25 June 2018
Recording of the week: "There was always the smell" - inter-generational memories of the steel industry
This week's selection comes from Charlie Morgan, Oral History Archive & Administrative Assistant.
The last time I wrote a recording of the week post it was about the artist Michael Rothenstein’s memories of growing up in the Cotswolds (C466/02). For him, these were all mediated through sights and sounds. This week it’s another childhood memory but we’re heading north from Gloucestershire to Yorkshire, leaving rural life for industrial work, and swapping sounds for smells.
Frank Homer was interviewed by Alan Dein in 1992 as part of the Lives in Steel project. Frank grew up in Sheffield and spent his career in pre-privatisation British Steel. Like many, he followed his father into the industry, albeit against the desires of his parents. This recording specifically deals with how Frank remembers his father, how it seemed like he was always at work and how “you never got the chance to chat too much”. He says he has one memory but “it’s not visual”, it’s the smell of his father’s overalls in the house – “there was always the smell of the steel industry”. Decades on he describes how he can still smell that same smell.
Later on in the interview Frank tells us about another inter-generational relationship when he describes working in the same department as his son Michael. Frank says he now knows how his father felt, but at the same time he fears for the future and questions whether his children will be the last generation to work in the industry. Of course we now know he was right to be concerned; Sheffield currently produces more steel than any time in the past but the work is highly automated and only employs a fraction of what it once did.
Frank himself died in 2016 and we are left in the dark about whether Michael continued to work with steel. Likewise, we don’t have his memories of working with his father. What is it that sticks with him, what does he remember? Perhaps another smell? Well, that’s for a different interview.

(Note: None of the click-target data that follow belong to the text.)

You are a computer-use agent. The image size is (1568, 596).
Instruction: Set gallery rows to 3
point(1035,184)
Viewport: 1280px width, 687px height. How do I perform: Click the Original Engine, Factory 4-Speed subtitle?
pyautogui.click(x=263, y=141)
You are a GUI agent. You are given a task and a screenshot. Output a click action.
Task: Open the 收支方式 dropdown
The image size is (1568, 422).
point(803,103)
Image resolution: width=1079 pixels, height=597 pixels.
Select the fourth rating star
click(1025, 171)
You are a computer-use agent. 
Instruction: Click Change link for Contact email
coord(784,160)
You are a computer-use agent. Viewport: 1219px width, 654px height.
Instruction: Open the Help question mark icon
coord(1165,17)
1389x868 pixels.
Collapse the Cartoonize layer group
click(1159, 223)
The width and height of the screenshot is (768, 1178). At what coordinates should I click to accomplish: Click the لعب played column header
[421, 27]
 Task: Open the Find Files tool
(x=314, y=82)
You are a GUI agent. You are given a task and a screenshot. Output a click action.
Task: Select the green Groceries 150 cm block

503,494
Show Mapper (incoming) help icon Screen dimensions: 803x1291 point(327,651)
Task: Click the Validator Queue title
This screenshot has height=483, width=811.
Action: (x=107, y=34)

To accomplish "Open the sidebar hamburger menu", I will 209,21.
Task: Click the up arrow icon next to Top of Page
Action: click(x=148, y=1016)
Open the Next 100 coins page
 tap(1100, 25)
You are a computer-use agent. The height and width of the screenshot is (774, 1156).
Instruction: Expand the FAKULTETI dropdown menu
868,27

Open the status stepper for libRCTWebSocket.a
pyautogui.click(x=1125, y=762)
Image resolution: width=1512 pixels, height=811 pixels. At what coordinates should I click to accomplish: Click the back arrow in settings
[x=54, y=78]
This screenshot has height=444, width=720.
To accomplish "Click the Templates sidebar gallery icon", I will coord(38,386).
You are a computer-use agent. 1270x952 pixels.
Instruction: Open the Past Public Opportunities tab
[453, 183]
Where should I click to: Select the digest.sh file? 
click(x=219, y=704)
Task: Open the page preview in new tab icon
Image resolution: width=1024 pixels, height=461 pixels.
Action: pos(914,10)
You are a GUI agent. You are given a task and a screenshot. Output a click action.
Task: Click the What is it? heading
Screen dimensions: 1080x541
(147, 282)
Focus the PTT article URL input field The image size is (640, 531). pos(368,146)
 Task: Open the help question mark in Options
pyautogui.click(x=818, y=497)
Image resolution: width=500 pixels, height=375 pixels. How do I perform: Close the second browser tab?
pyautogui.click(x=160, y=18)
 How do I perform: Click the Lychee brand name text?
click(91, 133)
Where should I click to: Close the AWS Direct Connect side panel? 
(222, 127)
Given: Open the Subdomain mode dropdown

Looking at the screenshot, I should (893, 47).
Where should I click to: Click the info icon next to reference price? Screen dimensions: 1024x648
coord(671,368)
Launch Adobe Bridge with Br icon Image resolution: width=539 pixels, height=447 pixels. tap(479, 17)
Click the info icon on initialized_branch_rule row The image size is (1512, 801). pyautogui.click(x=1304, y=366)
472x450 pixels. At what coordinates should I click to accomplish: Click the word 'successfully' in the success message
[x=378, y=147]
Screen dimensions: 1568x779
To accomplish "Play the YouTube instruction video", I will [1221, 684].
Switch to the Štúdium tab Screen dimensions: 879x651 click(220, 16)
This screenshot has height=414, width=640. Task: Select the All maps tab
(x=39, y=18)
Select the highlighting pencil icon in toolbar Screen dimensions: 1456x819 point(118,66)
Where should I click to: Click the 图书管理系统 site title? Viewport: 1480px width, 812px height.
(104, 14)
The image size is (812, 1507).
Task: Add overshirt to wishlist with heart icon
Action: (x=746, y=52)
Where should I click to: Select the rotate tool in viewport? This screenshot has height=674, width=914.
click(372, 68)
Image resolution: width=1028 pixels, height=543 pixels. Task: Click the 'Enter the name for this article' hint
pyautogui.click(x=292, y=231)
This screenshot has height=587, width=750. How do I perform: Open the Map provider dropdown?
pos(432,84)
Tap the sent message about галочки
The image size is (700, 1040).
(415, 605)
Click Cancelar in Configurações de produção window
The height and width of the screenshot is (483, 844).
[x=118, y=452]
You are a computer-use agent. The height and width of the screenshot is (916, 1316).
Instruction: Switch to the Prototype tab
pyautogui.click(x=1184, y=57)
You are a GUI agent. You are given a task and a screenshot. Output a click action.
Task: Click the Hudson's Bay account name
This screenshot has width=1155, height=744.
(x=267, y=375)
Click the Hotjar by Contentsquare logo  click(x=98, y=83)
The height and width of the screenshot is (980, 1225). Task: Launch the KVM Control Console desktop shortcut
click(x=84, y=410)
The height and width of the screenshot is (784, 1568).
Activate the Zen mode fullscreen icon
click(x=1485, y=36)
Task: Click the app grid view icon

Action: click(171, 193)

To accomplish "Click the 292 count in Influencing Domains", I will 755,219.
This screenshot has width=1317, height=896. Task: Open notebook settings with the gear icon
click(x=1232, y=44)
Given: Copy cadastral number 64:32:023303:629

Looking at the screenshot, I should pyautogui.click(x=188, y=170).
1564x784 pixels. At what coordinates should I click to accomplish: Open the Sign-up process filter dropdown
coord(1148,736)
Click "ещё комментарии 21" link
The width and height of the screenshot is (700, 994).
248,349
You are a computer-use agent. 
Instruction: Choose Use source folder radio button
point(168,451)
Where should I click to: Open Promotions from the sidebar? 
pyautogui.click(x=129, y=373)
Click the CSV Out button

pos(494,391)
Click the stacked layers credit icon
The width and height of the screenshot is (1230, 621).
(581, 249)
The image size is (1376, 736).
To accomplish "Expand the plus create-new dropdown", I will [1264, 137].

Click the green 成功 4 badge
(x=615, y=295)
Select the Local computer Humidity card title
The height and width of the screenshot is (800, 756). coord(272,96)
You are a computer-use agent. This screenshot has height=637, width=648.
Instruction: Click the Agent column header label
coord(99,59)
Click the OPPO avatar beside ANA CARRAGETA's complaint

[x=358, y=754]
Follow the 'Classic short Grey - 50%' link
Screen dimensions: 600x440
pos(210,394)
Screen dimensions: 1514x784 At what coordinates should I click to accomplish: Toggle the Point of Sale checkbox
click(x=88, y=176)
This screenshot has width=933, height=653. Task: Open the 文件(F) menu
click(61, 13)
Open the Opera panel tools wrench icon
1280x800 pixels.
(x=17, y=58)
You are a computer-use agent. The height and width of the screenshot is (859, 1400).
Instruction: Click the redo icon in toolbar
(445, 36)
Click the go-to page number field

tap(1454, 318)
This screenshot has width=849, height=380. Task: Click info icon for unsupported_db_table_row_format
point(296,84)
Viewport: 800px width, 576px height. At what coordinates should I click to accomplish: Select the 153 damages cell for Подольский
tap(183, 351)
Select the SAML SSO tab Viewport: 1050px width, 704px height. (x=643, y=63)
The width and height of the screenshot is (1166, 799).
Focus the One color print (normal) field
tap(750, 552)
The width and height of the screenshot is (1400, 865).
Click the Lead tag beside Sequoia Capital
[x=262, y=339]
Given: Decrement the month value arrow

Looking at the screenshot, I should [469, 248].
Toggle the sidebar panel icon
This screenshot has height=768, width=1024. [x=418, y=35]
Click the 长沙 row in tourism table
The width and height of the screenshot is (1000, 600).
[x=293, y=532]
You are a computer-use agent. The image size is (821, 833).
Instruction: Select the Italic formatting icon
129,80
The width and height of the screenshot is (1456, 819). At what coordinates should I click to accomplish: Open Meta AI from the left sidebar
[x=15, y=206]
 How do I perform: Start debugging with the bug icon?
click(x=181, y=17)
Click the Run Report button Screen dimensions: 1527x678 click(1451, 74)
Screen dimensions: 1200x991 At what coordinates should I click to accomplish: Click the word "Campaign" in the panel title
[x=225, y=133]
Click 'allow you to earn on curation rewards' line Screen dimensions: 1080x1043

Lives in Steel was a National Life Stories project that ran in the early 1990s and was the first national oral history of the British steel industry in the twentieth century. 88 life story interviews were recorded with interviewees from all levels of the industry including blastfurnacemen, rolling mill managers, fitters, crane drivers, stock takers, rollermen, melting shop managers, descaling inspectors and concast managers. You can access the full life story interview with Frank Homer online at British Library Sounds.